IS-03 Practical Aspects of Antibiotic Stewardship in Animal Production
Antimicrobial resistance (AMR) is emerging and is a threat for human and animal health. This increasing resistance results into treatment failures and increased mortality in humans and animals. If there is no action to reduce antimicrobial use (AMU), it is forecasted that the number of people dying due to AMR will increase considerably in the near future. AMU in animals poses a potential risk for public health as it contributes to the selection and spread of AMR which can disseminate to humans. Therefore, at global level WHO, FAO and OIE combined efforts in a such called One Health approach to minimize the public health impact of AMR associated with AMU in farm animals. The Global Action Plan on antimicrobial resistance (GAP) has been adopted by the World Health Assembly in 2015. This plan contains five strategic objectives. WHO urged all member states to develop a National Action Plan in line with the five objectives of the GAP, and with a One Health approach. Indonesia has submitted the National Action Plan on Antimicrobial Resistance 2017-2019 in the Library of National Action Plans of WHO.

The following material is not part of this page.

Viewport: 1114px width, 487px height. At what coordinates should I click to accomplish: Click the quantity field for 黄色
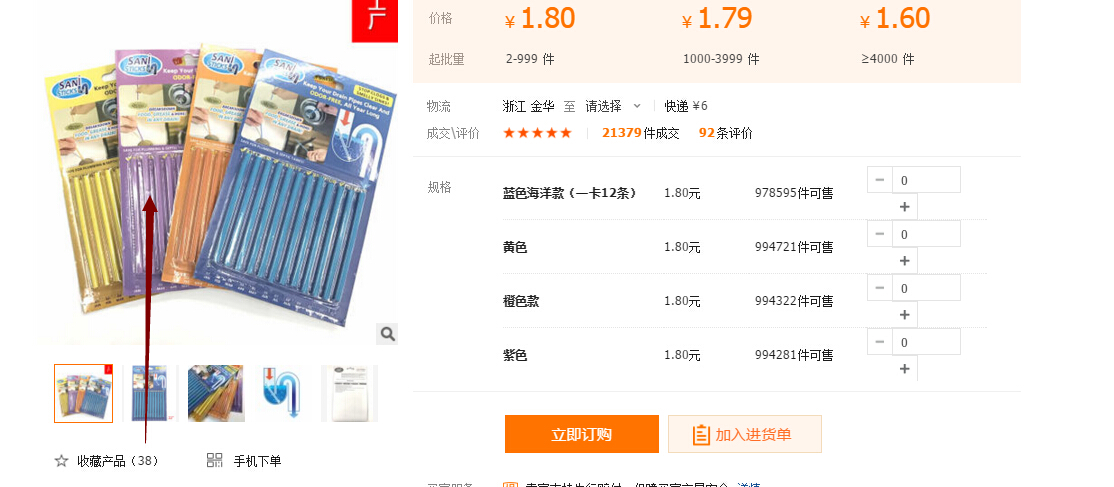point(926,234)
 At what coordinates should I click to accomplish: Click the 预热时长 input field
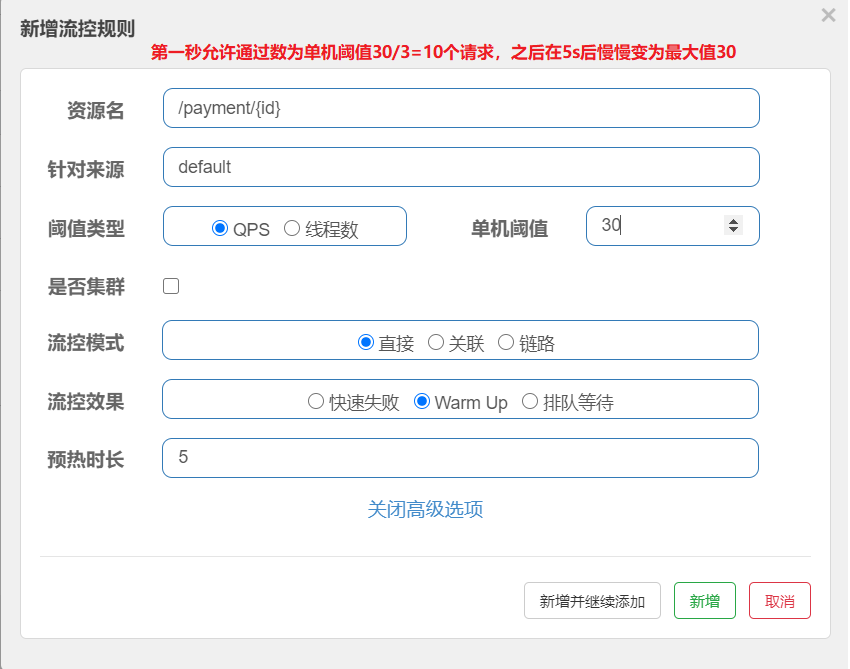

Although it is not clear to what level AMU in animal production contributes to the AMR problem humans, there is a worldwide urge to reduce AMU in animal production to a minimum to protect human health. The basis of this so-called ‘antimicrobial stewardship’ is focusing on (preventive) measures which enable animals to remain healthy and thus take away the need for antimicrobial treatment. Another pillar of stewardship is limiting and strictly regulating the use of so-called ‘’critically important antimicrobials for human medicine’’, like fluoroquinolones. It can be difficult to change AMU practices which have become habits for farmers and veterinarians; therefore specific triggers are required. In the Netherlands the total therapeutic AMU (in mass sold) in farm animals doubled between 1990 and 2007; parallel to the EU-ban of antimicrobial growth promotors which were completely phased out by 2006. From 2005 onwards, several events triggered a series of measures and initiatives to reduce AMU in livestock with almost 70%. This reduction was followed by reduced AMR levels in livestock. Some key success factors were: clear reduction targets defined by the government, having full transparency on antimicrobial prescription and usage, the existence of a surveillance system for AMR, and a close collaboration of all stakeholders and a shared goal. Although specific contexts differ between countries and production systems, tailored approaches taking into account specific contexts and stakeholders can be effective in responsible use of antimicrobials.